ASSIGNED TASK: Print exactly what the entries say, line by line, from the first line down to the one with "871x414 pixels.", inclusive.

Records from a collection:
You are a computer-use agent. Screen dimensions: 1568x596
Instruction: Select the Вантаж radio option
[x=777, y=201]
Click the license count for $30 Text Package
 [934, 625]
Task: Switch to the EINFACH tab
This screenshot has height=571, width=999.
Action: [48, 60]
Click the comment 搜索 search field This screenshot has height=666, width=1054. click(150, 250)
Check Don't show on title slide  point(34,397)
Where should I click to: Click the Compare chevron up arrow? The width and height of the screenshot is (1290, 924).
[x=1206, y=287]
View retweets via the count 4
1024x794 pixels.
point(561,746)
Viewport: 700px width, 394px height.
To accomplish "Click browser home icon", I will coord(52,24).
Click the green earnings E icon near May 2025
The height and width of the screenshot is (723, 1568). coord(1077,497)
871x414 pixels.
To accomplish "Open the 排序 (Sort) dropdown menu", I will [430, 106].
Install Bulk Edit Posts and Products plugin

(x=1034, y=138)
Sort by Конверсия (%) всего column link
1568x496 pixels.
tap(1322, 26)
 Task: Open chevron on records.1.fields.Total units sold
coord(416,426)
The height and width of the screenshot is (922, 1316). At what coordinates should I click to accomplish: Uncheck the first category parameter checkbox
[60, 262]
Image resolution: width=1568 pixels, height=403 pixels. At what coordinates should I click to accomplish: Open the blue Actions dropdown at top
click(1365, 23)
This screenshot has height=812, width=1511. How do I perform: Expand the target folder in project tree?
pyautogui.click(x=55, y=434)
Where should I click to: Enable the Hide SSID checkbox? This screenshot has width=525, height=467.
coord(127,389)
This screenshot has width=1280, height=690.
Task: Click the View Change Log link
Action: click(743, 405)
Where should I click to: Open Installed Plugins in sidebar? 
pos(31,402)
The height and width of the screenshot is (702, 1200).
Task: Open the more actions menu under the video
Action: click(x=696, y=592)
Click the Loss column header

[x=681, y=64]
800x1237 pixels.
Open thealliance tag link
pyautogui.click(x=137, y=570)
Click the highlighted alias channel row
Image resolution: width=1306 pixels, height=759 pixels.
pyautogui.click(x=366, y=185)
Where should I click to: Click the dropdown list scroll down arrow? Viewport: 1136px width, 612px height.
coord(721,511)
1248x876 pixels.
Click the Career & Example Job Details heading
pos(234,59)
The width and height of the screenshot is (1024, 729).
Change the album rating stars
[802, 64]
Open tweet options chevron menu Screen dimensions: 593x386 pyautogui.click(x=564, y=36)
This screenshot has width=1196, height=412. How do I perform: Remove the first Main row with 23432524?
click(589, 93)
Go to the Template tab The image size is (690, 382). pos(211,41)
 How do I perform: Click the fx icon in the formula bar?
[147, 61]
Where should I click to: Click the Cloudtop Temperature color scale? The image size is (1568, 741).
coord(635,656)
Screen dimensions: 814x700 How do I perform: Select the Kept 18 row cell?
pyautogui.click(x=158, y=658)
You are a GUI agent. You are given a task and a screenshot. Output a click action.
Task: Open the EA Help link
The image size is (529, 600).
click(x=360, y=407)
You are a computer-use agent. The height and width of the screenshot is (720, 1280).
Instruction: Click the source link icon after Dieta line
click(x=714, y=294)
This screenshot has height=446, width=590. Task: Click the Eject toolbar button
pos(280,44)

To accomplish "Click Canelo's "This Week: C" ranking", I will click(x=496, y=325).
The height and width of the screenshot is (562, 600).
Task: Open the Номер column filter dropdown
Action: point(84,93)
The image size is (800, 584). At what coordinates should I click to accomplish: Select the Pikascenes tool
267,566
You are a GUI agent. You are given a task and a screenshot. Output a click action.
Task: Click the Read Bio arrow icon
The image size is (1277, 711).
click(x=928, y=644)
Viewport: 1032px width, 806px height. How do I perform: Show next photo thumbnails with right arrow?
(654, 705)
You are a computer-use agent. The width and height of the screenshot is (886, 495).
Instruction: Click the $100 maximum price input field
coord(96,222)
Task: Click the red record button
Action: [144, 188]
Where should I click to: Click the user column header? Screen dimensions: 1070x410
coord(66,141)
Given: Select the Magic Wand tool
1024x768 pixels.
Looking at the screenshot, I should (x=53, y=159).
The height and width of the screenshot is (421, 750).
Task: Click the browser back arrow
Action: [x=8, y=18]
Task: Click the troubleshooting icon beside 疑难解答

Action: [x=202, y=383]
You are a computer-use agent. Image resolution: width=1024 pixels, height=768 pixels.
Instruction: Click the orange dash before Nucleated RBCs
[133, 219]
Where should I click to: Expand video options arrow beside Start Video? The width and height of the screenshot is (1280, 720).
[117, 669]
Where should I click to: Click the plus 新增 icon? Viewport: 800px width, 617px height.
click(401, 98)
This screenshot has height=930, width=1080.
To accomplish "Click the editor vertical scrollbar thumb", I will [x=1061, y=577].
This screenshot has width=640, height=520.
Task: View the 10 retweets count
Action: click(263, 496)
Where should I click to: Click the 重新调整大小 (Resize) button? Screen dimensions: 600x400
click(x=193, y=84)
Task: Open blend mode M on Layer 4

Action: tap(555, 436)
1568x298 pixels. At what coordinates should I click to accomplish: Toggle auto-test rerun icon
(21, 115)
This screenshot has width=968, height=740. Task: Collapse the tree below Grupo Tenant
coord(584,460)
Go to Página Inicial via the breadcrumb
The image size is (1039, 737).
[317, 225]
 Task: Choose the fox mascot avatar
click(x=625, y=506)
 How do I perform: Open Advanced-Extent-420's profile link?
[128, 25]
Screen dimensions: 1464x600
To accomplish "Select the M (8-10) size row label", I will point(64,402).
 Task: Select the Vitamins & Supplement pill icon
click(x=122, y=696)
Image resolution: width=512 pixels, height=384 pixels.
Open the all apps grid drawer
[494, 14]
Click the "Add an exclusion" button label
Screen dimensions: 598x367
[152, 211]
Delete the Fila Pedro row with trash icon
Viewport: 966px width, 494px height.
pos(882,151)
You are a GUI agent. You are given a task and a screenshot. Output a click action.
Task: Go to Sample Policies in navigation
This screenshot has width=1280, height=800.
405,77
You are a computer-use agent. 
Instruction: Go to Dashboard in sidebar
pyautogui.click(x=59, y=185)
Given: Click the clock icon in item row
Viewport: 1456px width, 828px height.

RESPONSE TO THE TASK:
You are a computer-use agent. Screen dimensions: 1568x596
Instruction: Select the Вантаж radio option
[x=777, y=201]
Click the license count for $30 Text Package
 [934, 625]
Task: Switch to the EINFACH tab
This screenshot has height=571, width=999.
Action: [48, 60]
Click the comment 搜索 search field This screenshot has height=666, width=1054. click(150, 250)
Check Don't show on title slide  point(34,397)
Where should I click to: Click the Compare chevron up arrow? The width and height of the screenshot is (1290, 924).
[x=1206, y=287]
View retweets via the count 4
1024x794 pixels.
point(561,746)
Viewport: 700px width, 394px height.
To accomplish "Click browser home icon", I will coord(52,24).
Click the green earnings E icon near May 2025
The height and width of the screenshot is (723, 1568). coord(1077,497)
871x414 pixels.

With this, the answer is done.